Ceci étant posé, vient ensuite la difficulté du choix du cadre de l’analyse : réseau, système d’action concret, configuration sont en balance.

Notes
130.

MABILEAU A. « Le local comme phénomène de société. Le local et ses représentations », Sciences de la société n°48 octobre 1999, Presse universitaire du Mirail, p 217. « Avec le jeu des échelles, (l’analyse des interactions entre acteurs et institutions) est porteuse et avec l’interconnexion des espaces, elle est productrice de nouveaux modèles d’institutions qui révèlent des « méso-gouvernements » et explicite la « multilevel gouvernance ». Il en résulte un nouveau paradigme territorial où l’institution joue son rôle dans l’espace politique, mais aussi dans le temps pour résoudre des problèmes circonstanciels »

131.

NEGRIER E. « Du local sans idée aux idées territoriales en action ». GIRAUD O., WARIN P. (dir.) Politiques publiques et démocratie, La découverte/Pacte, p 163-177.

132.

ELIAS N.. Qu’est-ce que la sociologie ? Éditions de l’Aube, Agora, Pocket, traduction 1991, p 177. « Les personnes qui ont accès à des positions clés, assurant des fonctions d’intégration et de coordination détiennent du même coup de meilleurs chances d’accession au pouvoir. L’un des problèmes majeurs auquel doit s’attaquer toute société hautement différenciée, c’est donc de parvenir à surveiller par des institutions plus efficaces toutes ces positions sociales en elles-mêmes indispensables. Mais comment la société peut-elle s’assurer que les détenteurs de ces positions clés mettront davantage ces fonctions de coordination et d’intégration au service des autres plutôt qu’au leur propre »

133.

HASSENTEUFEL P. « Deux ou trois choses que je sais d’elle. Remarques à propos d’expériences de comparaison européennes dans Les méthodes au concret Démarches, formes de l’expérience et terrains d’investigation en science politique CURAPP, aux PUF, 2000, p 112..

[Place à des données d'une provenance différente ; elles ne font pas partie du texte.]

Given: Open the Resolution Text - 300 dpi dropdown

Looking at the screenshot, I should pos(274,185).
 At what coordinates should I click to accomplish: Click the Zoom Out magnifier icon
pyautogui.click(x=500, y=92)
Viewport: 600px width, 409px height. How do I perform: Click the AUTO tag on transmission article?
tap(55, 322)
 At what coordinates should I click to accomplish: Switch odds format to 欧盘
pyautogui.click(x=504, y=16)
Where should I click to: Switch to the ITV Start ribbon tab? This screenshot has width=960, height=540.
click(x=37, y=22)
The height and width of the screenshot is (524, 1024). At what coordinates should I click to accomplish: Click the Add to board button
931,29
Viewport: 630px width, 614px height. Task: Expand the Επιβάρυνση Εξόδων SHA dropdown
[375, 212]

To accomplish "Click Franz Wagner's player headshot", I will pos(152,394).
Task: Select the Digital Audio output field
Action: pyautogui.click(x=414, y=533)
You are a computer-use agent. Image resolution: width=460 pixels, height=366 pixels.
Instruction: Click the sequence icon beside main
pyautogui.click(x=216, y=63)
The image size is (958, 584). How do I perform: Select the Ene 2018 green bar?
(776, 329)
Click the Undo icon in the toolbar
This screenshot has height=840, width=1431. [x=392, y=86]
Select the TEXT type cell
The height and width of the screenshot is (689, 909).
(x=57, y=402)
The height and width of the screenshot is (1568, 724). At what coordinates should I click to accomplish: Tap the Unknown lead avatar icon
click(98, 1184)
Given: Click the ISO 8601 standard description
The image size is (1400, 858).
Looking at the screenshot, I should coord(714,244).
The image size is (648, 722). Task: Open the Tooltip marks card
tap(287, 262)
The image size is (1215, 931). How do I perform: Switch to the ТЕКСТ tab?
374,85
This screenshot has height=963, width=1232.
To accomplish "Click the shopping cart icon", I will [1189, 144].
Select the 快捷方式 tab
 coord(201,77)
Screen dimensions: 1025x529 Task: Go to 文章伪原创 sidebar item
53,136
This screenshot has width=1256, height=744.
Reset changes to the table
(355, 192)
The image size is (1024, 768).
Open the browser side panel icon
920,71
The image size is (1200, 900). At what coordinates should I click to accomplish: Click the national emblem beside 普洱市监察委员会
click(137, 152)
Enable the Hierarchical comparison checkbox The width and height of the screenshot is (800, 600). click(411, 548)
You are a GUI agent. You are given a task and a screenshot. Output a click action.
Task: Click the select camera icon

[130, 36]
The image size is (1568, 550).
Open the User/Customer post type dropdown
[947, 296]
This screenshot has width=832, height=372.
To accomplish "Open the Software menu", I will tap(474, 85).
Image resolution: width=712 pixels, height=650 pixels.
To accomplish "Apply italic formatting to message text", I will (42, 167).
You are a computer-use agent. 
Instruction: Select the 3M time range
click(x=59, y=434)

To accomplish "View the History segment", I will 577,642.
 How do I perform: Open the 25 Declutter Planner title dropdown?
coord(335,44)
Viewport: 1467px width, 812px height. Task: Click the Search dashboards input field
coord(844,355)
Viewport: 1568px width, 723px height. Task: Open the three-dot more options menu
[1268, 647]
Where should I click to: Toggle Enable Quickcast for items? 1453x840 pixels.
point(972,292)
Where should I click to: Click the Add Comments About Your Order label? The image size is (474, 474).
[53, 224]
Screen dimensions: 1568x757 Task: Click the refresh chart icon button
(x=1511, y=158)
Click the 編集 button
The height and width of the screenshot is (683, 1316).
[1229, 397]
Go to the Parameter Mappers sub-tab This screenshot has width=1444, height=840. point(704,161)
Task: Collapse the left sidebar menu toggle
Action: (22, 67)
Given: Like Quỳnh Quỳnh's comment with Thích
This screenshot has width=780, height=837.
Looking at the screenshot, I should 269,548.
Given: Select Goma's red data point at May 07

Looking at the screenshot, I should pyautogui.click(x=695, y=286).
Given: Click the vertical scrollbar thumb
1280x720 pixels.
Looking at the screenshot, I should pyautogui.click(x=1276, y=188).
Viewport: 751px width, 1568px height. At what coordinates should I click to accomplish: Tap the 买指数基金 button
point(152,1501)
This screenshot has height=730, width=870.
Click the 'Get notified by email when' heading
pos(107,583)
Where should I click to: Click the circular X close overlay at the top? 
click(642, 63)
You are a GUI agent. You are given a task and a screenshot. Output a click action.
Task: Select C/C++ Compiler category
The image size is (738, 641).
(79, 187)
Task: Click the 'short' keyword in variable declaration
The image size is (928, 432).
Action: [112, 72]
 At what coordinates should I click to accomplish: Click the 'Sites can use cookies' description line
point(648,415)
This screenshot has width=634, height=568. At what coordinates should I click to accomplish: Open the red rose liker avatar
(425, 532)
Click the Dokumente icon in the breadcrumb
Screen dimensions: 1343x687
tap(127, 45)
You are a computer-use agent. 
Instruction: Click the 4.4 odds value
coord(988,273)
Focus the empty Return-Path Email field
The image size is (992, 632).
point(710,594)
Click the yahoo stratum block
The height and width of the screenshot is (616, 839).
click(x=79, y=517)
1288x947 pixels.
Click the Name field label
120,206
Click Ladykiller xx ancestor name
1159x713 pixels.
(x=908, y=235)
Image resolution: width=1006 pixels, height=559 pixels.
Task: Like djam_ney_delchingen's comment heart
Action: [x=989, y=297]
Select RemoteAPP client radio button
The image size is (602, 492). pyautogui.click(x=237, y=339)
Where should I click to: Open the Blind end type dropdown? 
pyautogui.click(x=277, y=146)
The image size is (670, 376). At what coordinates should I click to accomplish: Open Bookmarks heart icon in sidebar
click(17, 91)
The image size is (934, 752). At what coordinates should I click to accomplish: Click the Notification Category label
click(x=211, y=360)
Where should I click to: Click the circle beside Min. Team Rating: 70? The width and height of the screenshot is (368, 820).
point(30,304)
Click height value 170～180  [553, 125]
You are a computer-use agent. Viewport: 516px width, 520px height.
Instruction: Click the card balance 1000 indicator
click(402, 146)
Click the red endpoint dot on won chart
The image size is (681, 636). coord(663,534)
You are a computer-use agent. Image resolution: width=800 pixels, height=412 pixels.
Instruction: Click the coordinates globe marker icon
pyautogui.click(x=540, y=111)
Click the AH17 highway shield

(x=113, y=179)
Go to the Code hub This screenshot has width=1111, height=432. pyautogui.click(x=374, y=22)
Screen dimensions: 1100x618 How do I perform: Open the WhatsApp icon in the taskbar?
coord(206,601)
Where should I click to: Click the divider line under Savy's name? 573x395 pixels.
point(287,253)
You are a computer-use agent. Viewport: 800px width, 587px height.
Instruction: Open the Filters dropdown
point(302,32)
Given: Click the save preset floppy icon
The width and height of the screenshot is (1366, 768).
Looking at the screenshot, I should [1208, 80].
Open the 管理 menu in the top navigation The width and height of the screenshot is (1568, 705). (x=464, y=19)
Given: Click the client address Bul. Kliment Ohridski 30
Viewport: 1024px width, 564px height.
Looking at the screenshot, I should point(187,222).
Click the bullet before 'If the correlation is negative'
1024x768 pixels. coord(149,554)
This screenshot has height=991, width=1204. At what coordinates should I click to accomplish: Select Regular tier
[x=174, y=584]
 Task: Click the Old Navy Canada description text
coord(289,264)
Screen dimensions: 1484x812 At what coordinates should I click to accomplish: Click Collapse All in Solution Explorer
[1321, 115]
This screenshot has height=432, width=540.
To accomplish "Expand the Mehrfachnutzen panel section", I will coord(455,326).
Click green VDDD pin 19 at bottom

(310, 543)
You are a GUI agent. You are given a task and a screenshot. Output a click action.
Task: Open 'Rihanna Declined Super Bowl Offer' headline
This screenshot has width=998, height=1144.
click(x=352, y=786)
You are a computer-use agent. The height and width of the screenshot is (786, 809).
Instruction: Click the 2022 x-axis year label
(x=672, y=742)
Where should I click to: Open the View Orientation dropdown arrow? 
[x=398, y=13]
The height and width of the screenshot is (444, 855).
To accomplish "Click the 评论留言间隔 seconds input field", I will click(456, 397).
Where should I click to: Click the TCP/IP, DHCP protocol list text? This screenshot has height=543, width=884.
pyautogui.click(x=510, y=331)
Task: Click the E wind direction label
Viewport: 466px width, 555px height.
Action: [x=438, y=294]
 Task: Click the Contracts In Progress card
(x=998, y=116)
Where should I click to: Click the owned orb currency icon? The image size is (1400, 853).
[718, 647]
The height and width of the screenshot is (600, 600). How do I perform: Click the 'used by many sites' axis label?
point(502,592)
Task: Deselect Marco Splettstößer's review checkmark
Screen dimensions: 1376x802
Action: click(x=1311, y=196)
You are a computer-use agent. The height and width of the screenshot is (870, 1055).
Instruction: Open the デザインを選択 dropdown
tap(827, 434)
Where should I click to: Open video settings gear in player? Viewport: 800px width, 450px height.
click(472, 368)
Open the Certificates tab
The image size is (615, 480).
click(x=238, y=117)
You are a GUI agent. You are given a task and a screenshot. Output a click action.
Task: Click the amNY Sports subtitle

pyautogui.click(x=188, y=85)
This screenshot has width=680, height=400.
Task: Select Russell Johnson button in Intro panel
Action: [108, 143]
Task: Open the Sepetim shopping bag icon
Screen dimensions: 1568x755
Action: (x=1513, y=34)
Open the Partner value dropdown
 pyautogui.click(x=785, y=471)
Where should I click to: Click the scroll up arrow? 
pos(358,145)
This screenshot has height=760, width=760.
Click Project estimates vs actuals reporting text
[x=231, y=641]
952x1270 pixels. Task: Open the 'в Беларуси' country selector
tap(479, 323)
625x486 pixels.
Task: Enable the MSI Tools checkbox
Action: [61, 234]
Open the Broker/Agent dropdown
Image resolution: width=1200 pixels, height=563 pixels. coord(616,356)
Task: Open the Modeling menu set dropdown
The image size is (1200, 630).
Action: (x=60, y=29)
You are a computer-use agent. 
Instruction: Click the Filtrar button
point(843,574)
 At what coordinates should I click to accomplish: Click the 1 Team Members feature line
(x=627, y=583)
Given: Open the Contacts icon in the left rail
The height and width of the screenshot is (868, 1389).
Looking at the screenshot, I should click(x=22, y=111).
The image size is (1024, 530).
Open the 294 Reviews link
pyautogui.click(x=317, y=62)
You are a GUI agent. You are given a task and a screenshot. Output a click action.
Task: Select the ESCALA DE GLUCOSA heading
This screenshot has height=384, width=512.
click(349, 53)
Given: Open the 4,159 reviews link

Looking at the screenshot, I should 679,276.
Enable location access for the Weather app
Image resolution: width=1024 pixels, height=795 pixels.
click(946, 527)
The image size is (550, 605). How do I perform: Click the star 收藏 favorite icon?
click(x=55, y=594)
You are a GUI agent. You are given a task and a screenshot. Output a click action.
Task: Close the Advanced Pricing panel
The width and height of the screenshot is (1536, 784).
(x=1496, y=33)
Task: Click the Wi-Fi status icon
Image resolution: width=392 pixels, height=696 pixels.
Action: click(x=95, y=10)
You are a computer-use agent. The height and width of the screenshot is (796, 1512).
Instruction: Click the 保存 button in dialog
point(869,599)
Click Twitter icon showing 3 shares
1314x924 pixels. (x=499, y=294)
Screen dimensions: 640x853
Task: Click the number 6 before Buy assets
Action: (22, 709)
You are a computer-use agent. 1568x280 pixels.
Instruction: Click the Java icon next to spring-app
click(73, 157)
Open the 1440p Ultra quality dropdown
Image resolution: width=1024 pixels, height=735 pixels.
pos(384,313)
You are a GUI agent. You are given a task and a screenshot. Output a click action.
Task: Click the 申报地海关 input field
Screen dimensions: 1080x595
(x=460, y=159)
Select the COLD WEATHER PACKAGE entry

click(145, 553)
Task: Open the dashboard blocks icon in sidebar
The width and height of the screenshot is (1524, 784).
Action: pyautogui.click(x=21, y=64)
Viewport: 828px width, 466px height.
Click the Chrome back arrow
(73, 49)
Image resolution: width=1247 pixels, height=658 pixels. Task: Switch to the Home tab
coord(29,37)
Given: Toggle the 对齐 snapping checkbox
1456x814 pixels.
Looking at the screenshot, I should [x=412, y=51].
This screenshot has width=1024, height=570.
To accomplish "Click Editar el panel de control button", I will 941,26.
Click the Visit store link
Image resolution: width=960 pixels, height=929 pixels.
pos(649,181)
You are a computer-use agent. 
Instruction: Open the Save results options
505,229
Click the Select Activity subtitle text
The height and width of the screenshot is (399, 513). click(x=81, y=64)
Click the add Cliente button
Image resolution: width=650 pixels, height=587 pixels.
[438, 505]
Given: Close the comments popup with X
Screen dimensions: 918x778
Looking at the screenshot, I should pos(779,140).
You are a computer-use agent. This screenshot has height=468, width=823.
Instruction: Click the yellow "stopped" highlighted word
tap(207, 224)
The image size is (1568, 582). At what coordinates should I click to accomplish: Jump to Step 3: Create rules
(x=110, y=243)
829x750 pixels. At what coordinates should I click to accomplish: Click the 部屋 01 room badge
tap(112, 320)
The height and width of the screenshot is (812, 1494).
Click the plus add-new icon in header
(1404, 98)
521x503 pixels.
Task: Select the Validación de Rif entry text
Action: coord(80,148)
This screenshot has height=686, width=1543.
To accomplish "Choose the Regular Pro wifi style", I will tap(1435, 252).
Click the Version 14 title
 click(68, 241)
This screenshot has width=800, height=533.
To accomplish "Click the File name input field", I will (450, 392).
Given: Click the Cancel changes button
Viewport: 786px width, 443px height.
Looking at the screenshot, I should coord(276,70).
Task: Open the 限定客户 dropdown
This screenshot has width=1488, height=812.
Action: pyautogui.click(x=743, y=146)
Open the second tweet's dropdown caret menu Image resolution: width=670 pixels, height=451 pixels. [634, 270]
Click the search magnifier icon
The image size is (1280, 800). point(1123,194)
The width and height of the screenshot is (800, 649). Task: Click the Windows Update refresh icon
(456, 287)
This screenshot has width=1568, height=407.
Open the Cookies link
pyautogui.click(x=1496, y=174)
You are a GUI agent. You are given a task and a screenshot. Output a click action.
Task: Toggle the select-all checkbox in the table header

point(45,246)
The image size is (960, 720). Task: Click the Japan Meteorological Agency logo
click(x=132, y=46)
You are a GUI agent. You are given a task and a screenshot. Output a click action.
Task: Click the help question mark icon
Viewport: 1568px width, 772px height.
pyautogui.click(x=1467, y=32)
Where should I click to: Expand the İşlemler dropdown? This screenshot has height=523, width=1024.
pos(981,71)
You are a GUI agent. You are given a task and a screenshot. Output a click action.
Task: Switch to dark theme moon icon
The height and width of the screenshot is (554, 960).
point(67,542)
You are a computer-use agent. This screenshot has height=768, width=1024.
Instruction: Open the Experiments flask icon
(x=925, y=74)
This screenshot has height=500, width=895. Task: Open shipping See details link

Bien que ces remarques portent sur les conditions opérationnelles de l’analyse comparative des réseaux de politiques publiques, elles n’en sont pas moins riches d’enseignement pour le changement d’échelle qui lui aussi suppose de savoir toujours où se situer par rapport à l’objet étudié.

134.

VLASSOPOULOU C.A. « Politiques publiques comparées. Pour une approche définitionnelle et diachronique » dans CURAPP Méthodes au concret, opus. cité., p 138.